As mentioned, the first is the assumption that humans are rational players in the great game of market roulette. They are not. Behavioural scientists have shown that while people are very good at recognising useful patterns and interpreting ambiguous or incomplete information in their decision-making, they are very poor when it comes to performing complex logical analysis, preferring to follow market leaders or flock. This can further amplify distorting trends.
The new theories of behavioural finance argue that during a bubble the rate of buying and selling can become manic, resulting in irrational decisions. Making money actually stimulates investor’s brain reward circuitry, causing them to ignore risk and making it difficult to value stocks accurately.
But perhaps the most critically flawed assumption is that an economic system always reaches an ideal point equilibrium of its own accord. In other words, the market is capable of self-regulation- automatically allocating resources and controlling excesses in an optimum way, with minimum outside interference.
Since the nineteenth century the fundamental principle underpinning economics has been based on the idea that the economy is an equilibrium system- a system that moves from one equilibrium point to another, driven by shocks from external disruptions - technological, political, cultural etc- but always coming to rest in a natural equilibrium state.
The new emerging evolutionary paradigm however postulates that economies and markets, as well as the internet, enterprises and the brain, are all forms of complex adaptive systems in which agents dynamically interact, process information and adapt their behaviour to a constantly changing environment- but never reach a final equilibrium or goal.
In biological evolution, the natural environment selects those systems that are able to best adapt to its infinite variation. In economic evolution, the market is a combination of financial, production, trading, cultural, organisational and regulatory elements which adapt to and influence a constantly changing ecological, social and business environment.
In essence, economic and financial systems have been fundamentally misclassified. They are not perfect self-regulating systems. They are enormously complex adaptive networks, made up of individual agents which interact dynamically in response to changes in their environment- not merely through simple price setting mechanisms, tax or interest rate cuts, liquidity injections or job creation programs. They must be understood and managed at a far deeper level.

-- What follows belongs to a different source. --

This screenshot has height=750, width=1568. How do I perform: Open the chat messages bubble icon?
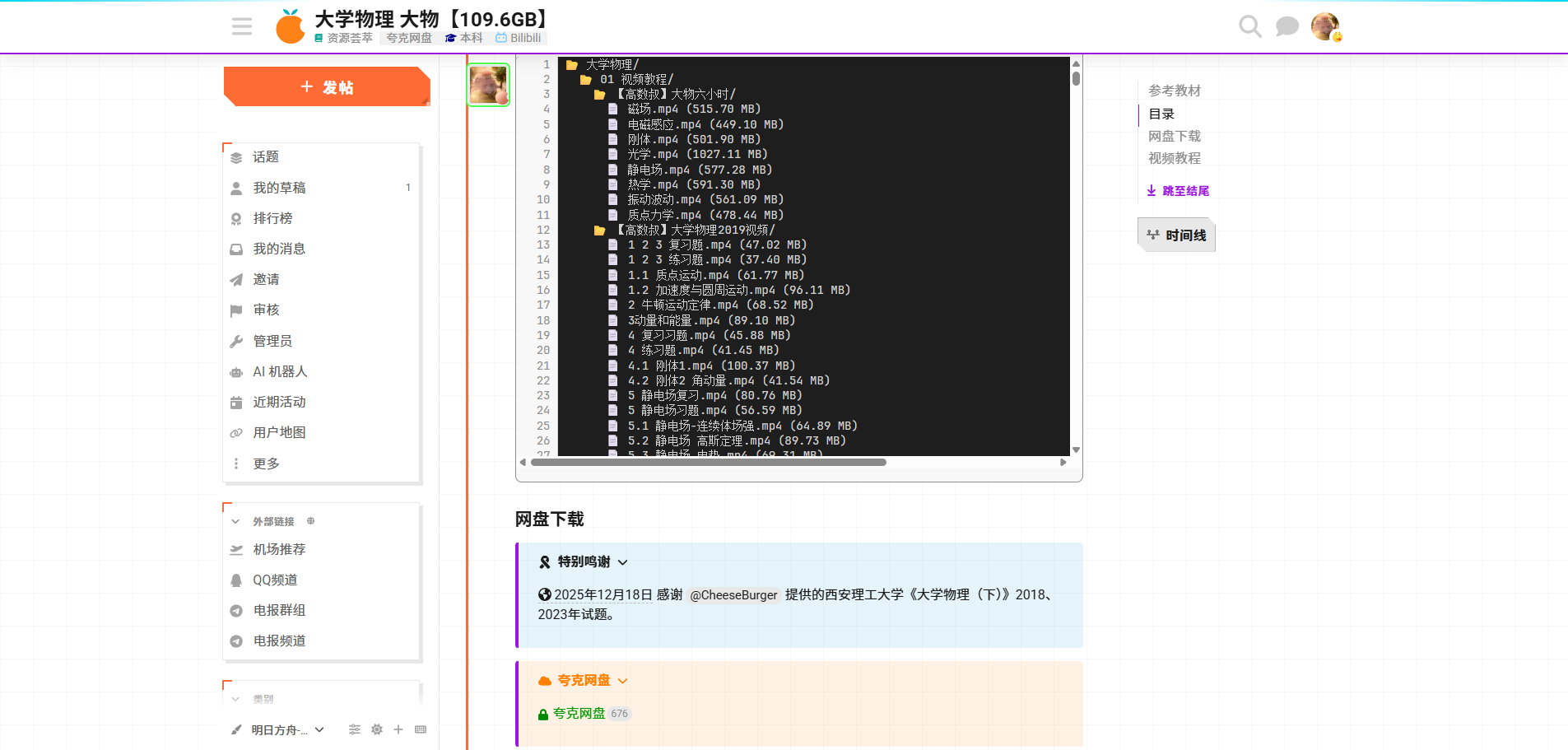pyautogui.click(x=1287, y=26)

Modern evolutionary theorists believe that evolution is a universal phenomena
and that both economic and biological systems are subclasses of a more general and universal class of evolutionary systems. And if economics is truly an evolutionary system and general laws for evolutionary systems exist, then it follows there are also general laws of economics which must be harnessed. This contradicts much of the standard theory in economics developed over the past one hundred years.
The economic ecosystem is now fed by trillions of transactions, interactions and non-linear feedback loops daily. It may in fact have become too complex and interdependent for economists and governments to control or even understand. It may therefore, as several eminent complexity theorists have recently stated, be on the verge of chaos. Too much or not enough regulation can distort the outcomes further- creating ongoing speculative pricing bubbles or supply and demand distortions.
There is now an urgent need to understand at a much deeper level the genie that modern civilisation has engineered and now let loose. This can only be done by admitting the current crumbling edifice is beyond repair and building a radical new model from ground zero; a system that incorporates the hard science of network, behavioural and complexity theory.
A new adaptive evolutionary model is not only essential- it is the only option.